TEXT PROVIDED
(begin)

A man alternately tosses a coin and throws a die beginning with the coin. Find the probability that he gets a head in the coin and 5 or 6 in the die.

Bunuel

I checked it from the source again. Its correct. The man tosses coin and die. While doing this he may get combination like H-5 or 5-H we need to consider the first one and discard the second. This is what I feel I am not sure. Nor the solution or OA is available. This question was asked in a University question paper.

This question was asked in University of Roorkee, India exam. I will try to get the question paper or link. Till then lets hold on

roshanaslam

The probability of 1\6th is right if there is only one throw
if it is in the second throw then it will be (1\6)*(1\6)
in the third throw then it will be (1\6)*(1\6)*(1/6)

I am confused.

Let's consider the following problems:

1. Man tosses the fair coin and throws the die. What is the probability he gets a head in the coin AND 5 or 6 in the die?

The original question is similar to this one. The results of these two actions (tossing the coin and throwing the die) are independent events. The winning scenarios are {H,5} and {H,6}. Note that {5,H} is basically the same as {H,5}, the coin landed on heads and die gave 5.

The probability would be: P(AandB)=P(A)*P(B)=
\frac{1}{2}*\frac{2}{6}=\frac{1}{6}

Answer: \frac{1}{6}

NOTE: Probability of A and B.

(end)

DATA LINES
(begin)

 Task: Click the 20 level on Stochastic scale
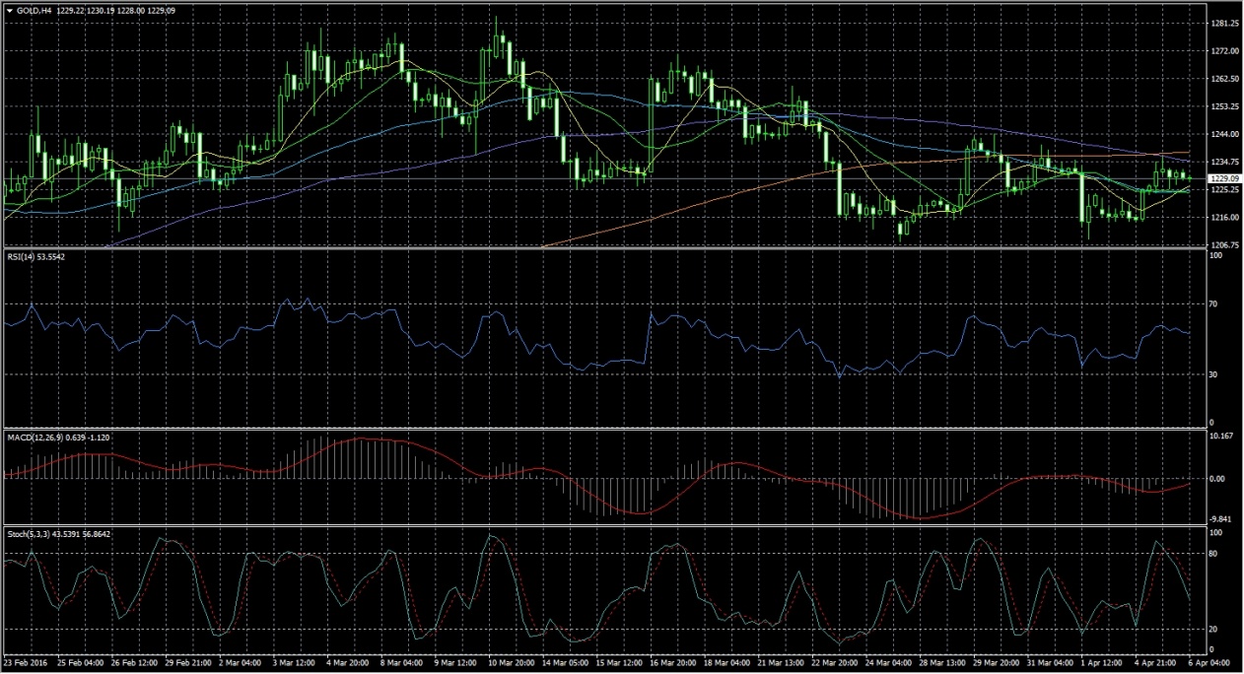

(end)

TASKS AND EXERCISES
(1) In the coin-and-die probability thread, which university's exam is said to have included the question?
(2) Carry on the coin-and-die probability thread from the point where it stops.

RESULTS BY TASK
(1) The University of Roorkee, India.

(2)
When two events are independent, the probability of both occurring is the product of the probabilities of the individual events: P(A and B) = P(A) x P(B)



2. Man tosses the fair coin and throws the die. What is the probability he gets a head in the coin OR 5 or 6 in the die?

Note this is not what the original question is asking.

In this case the probability would be: P(AorB)=P(A)+P(B)-P(AandB)=\frac{1}{2}+\frac{2}{6}-\frac{1}{2}*\frac{2}{6}=\frac{2}{3}

Answer: \frac{2}{3}

NOTE: Probability of A OR B.
If Events A and B are independent, the probability that either Event A or Event B occurs is:
P(A or B) = P(A) + P(B) - P(A and B)

When we say "A or B occurs" we include three possibilities:
A occurs and B does not occur;
B occurs and A does not occur;
Both A and B occur.



3. Man tosses the fair coin and throws the die for n times. What is the probability he gets a head in the coin AND 5 or 6 in the die for all n times?

P=(\frac{1}{6})^n

So, if it were: Man tosses the fair coin and throws the die for 3 times. What is the probability he gets a head in the coin AND 5 or 6 in the die 3 times?

Then simply: \frac{1}{6}*\frac{1}{6}*\frac{1}{6}=\frac{1}{216}

Answer: \frac{1}{216}



4. Man tosses the fair coin and throws the die for n times. What is the probability he gets a head in the coin AND 5 or 6 in the die k times? (Meaning that the success is when during one try (toss&throw) he gets heads and 5 or 6. So, k success tries out of n.)

Probability of success is \frac{1}{6} as we calculated in the example 1.

NOTE: If the probability of a certain event is p (1/6 in our case), then the probability of it occurring k times in n-time sequence is:

P = C^n_k*p^k*(1-p)^{n-k}

So if it were: Man tosses the fair coin and throws the die for 3 times. What is the probability he gets a head in the coin AND 5 or 6 in the die 2 times? (Meaning that the success is when during one try (toss&throw) he gets heads and 5 or 6. So, two success tries out of 3.)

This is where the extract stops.